MESAGNE – Torna l’appuntamento con la rubrica curata da Mauro Rubino, “10 minuti con…”, che oggi ha aperto le porte a un personaggio poliedrico e amatissimo dal pubblico locale: l’artista mesagnese Mino Pressa.
Un’intervista che ha ripercorso una carriera fatta di palcoscenici, luci e una capacità rara di leggere i gusti del pubblico, rendendolo un vero punto di riferimento per l’organizzazione di eventi nel territorio. Una vita per lo spettacolo Mino Pressa non è solo un artista, ma un instancabile motore culturale. Ai microfoni di Mesagne.TV, ha raccontato come la sua passione per l’intrattenimento lo abbia spinto, negli anni, a spaziare tra diverse forme d’arte: dall’organizzazione di serate di piazza alle ospitate televisive, fino alla creazione di format che hanno saputo coinvolgere diverse generazioni. Una versatilità che gli è valsa la stima non solo dei concittadini mesagnesi, ma di un panorama artistico ben più ampio.

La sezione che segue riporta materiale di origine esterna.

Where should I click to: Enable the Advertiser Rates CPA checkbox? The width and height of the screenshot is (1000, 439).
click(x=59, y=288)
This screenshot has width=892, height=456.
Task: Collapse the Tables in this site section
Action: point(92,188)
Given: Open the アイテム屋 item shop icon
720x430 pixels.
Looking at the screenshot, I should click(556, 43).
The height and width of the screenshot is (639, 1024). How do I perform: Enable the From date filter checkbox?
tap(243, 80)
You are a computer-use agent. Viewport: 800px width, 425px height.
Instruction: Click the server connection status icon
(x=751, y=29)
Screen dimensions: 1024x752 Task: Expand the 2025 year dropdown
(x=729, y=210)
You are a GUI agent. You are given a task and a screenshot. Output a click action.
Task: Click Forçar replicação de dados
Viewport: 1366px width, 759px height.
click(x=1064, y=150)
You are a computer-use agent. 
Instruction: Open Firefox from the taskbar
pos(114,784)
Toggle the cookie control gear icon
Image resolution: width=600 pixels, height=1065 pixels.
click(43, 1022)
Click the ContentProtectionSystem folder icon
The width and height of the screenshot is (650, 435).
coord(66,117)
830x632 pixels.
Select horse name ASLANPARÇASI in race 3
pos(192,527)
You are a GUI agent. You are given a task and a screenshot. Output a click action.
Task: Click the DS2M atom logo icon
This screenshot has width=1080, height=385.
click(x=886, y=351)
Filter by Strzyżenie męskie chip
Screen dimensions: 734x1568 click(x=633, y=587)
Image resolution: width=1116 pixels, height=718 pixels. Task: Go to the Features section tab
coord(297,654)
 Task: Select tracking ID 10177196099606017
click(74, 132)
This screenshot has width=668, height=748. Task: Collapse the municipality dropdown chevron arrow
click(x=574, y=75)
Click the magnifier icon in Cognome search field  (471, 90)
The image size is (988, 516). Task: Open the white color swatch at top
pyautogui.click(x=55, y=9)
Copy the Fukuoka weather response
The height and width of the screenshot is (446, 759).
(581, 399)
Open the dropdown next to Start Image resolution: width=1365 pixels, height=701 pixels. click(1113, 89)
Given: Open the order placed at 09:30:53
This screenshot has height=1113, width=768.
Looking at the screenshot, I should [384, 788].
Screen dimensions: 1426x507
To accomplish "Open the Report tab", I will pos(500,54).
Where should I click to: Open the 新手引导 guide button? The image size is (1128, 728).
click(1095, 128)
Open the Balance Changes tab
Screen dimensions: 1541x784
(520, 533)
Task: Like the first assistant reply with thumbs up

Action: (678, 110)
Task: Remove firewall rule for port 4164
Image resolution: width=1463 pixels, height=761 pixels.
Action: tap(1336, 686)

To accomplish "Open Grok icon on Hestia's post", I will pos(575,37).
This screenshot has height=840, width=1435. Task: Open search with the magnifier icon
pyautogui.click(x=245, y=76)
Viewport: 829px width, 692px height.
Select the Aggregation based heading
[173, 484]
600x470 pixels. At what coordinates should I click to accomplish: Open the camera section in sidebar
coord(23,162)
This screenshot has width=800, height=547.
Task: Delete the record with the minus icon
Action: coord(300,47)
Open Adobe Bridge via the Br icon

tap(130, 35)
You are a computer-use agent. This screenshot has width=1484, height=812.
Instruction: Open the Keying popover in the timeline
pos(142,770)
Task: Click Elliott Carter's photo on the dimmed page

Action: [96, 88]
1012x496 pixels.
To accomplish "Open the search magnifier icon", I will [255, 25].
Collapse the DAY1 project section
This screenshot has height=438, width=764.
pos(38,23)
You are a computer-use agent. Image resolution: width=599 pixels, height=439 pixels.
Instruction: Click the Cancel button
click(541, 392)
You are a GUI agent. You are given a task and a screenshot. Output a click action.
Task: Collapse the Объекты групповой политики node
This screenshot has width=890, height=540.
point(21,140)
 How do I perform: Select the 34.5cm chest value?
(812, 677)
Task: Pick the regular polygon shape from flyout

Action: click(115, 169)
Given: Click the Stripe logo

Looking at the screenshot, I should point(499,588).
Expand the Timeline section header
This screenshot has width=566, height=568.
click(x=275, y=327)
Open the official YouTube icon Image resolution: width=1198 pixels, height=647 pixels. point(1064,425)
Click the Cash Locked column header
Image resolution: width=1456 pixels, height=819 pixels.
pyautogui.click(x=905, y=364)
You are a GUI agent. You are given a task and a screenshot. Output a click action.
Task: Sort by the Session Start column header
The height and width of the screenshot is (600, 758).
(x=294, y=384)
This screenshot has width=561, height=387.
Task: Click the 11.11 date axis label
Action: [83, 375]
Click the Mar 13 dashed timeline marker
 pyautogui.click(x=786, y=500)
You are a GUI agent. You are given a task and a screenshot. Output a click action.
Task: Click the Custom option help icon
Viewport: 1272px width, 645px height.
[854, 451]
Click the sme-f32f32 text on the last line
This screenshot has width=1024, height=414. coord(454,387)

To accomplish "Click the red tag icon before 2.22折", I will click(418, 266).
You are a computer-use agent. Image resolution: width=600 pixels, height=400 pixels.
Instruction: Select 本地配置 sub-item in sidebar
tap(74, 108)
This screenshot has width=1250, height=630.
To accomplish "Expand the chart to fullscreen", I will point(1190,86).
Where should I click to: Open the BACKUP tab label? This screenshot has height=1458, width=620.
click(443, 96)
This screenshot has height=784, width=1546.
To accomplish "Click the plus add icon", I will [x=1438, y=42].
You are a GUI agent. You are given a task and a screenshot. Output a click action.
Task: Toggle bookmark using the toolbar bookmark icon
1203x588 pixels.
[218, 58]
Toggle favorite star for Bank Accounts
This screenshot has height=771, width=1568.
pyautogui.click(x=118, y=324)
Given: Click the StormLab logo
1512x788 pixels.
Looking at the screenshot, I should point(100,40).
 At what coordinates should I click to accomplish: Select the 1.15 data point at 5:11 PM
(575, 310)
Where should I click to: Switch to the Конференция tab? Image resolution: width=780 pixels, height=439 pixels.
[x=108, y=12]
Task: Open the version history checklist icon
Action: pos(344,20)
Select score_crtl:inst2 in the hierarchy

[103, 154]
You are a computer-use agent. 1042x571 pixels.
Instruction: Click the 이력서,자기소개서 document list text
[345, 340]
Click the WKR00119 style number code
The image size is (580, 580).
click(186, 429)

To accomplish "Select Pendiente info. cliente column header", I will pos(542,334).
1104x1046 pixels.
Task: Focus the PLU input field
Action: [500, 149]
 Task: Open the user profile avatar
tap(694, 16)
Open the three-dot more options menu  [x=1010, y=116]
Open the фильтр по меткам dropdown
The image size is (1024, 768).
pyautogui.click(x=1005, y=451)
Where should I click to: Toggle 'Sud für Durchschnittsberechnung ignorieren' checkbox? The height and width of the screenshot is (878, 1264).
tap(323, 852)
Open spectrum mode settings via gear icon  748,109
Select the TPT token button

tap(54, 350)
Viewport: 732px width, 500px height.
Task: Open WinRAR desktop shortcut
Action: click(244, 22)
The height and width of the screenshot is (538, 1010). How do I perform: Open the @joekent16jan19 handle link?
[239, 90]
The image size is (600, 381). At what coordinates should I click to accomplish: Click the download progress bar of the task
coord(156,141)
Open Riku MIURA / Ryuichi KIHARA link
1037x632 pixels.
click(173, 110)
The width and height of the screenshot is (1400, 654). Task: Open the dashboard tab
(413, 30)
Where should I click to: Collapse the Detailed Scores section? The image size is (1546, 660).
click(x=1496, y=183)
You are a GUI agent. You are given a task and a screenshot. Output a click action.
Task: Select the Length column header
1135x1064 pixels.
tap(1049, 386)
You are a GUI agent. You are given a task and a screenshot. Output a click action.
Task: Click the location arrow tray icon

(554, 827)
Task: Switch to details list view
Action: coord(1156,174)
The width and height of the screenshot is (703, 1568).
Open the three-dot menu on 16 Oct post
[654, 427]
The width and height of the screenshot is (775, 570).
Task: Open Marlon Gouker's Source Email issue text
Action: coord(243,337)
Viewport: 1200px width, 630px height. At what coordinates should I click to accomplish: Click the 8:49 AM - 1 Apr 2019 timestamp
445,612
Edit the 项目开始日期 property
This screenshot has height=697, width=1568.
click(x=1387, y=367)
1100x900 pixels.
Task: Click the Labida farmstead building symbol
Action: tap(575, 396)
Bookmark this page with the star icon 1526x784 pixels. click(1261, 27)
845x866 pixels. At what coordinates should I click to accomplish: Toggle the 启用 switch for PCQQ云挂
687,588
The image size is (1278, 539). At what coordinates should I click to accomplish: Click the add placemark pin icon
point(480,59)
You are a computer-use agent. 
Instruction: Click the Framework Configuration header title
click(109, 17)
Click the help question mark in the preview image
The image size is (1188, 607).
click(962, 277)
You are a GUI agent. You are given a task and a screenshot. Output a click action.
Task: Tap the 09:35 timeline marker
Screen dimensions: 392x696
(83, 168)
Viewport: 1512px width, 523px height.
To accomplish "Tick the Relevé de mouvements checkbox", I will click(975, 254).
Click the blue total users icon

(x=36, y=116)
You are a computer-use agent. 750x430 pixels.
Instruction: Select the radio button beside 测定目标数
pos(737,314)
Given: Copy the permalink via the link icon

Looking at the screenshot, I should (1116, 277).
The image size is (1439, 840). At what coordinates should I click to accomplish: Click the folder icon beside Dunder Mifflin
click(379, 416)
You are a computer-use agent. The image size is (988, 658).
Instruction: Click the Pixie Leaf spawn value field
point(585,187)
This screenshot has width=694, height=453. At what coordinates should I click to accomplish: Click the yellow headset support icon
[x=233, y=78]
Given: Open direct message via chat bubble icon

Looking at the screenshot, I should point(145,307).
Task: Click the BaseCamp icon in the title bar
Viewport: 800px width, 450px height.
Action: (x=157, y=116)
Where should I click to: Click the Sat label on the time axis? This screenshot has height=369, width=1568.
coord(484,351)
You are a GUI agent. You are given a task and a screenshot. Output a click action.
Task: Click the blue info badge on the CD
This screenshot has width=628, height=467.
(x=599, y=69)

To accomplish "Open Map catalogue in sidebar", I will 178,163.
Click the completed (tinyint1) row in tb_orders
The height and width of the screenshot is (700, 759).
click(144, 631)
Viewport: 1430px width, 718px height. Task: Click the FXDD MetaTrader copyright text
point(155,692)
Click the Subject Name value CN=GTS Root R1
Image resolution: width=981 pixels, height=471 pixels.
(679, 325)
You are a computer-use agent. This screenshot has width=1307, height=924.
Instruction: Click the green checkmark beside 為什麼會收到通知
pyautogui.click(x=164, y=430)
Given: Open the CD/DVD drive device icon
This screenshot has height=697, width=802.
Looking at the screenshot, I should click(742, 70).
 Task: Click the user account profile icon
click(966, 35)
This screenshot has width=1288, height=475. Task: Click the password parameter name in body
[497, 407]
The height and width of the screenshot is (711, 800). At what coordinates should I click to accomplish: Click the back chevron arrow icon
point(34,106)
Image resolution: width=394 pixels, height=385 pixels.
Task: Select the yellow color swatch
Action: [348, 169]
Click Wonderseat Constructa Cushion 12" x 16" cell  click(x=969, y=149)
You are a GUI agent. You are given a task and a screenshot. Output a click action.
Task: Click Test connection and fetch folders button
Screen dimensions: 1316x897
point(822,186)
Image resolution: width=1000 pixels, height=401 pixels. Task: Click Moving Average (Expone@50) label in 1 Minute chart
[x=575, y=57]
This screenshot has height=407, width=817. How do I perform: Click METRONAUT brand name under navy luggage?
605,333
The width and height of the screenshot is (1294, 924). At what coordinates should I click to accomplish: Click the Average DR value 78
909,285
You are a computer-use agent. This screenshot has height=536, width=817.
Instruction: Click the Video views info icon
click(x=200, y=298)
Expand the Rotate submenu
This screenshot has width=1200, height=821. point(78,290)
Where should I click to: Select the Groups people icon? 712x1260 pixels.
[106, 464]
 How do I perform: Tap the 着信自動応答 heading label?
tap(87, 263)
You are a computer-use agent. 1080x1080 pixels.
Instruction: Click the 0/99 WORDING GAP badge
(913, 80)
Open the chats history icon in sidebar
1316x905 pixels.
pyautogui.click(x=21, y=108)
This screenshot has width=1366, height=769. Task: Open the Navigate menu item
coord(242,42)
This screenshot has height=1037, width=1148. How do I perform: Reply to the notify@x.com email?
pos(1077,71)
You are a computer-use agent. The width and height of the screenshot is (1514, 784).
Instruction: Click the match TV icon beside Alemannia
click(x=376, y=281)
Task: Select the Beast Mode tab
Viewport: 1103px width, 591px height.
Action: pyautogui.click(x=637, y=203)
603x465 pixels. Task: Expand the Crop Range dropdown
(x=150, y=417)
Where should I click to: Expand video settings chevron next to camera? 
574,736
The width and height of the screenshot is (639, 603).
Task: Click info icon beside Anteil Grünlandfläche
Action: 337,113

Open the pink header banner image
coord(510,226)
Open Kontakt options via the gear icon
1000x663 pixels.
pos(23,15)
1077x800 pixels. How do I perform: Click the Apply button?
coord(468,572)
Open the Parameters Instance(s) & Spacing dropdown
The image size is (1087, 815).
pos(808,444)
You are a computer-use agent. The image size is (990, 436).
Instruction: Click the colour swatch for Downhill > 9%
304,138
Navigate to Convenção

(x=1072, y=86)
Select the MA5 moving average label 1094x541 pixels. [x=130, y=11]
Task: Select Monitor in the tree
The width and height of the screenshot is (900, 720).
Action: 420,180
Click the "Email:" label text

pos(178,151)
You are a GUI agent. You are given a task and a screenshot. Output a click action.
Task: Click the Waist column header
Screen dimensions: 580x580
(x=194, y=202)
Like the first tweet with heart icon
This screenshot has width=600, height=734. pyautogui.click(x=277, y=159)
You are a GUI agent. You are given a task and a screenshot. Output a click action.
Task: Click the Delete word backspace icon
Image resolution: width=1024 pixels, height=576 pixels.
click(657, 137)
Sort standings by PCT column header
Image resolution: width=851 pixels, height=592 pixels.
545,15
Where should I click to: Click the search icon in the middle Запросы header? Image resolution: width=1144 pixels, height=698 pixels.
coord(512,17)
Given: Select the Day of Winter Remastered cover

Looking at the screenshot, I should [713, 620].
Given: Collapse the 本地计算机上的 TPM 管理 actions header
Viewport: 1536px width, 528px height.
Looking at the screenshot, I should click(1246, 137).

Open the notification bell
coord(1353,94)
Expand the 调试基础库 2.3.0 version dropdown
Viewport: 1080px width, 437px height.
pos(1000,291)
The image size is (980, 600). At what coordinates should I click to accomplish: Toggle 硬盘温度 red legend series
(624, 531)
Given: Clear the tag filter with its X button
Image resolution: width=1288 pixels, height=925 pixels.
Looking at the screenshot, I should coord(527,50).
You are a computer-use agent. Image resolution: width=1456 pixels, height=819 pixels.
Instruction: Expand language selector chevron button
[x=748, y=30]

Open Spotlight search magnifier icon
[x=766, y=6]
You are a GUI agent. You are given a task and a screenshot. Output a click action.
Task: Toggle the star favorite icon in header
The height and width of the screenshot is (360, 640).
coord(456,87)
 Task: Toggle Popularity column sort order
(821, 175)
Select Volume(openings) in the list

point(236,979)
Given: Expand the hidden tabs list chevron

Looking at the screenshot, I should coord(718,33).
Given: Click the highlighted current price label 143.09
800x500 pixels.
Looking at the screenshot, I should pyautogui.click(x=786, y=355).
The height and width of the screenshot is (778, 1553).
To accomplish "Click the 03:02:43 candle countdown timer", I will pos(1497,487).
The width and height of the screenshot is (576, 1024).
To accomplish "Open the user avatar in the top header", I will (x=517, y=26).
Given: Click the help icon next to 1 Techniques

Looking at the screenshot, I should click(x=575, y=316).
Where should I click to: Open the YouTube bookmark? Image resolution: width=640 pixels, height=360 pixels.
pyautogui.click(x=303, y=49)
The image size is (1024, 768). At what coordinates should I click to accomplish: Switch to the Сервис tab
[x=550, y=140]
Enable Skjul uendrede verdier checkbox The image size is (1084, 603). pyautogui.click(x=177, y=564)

L’evoluzione dell’intrattenimento: cosa è cambiato? Il cuore della chiacchierata con Mauro Rubino è stata l’analisi profonda e lucida che Pressa ha fatto sul mondo dello spettacolo contemporaneo. Secondo l’artista, il modo di fare intrattenimento ha subito una mutazione genetica negli ultimi anni: Il rapporto con il pubblico: Dal contatto fisico delle piazze alla mediazione degli schermi e dei social.
I tempi dello show: Una ricerca sempre più frenetica di contenuti immediati, che mette a dura prova la costruzione “artigianale” dello spettacolo di una volta. La tecnologia: Uno strumento fondamentale che ha arricchito le performance ma che, se non gestito con talento, rischia di oscurare il fattore umano. “Oggi far divertire la gente è più difficile di un tempo – ha spiegato Mino Pressa – perché il pubblico è iper-stimolato. Bisogna saper emozionare in pochi secondi, mantenendo però alta la qualità e l’autenticità di ciò che si porta in scena.
” Un punto di riferimento per Mesagne Mauro Rubino ha sottolineato come la figura di Pressa sia fondamentale per la vivacità della città: un professionista capace di trasformare un’idea in un evento di successo, mettendo sempre al centro il talento dei collaboratori e l’entusiasmo della gente. L’intervista si è conclusa con uno sguardo ai progetti futuri, con la promessa di nuove sorprese che vedranno Mino Pressa ancora una volta protagonista sul palco.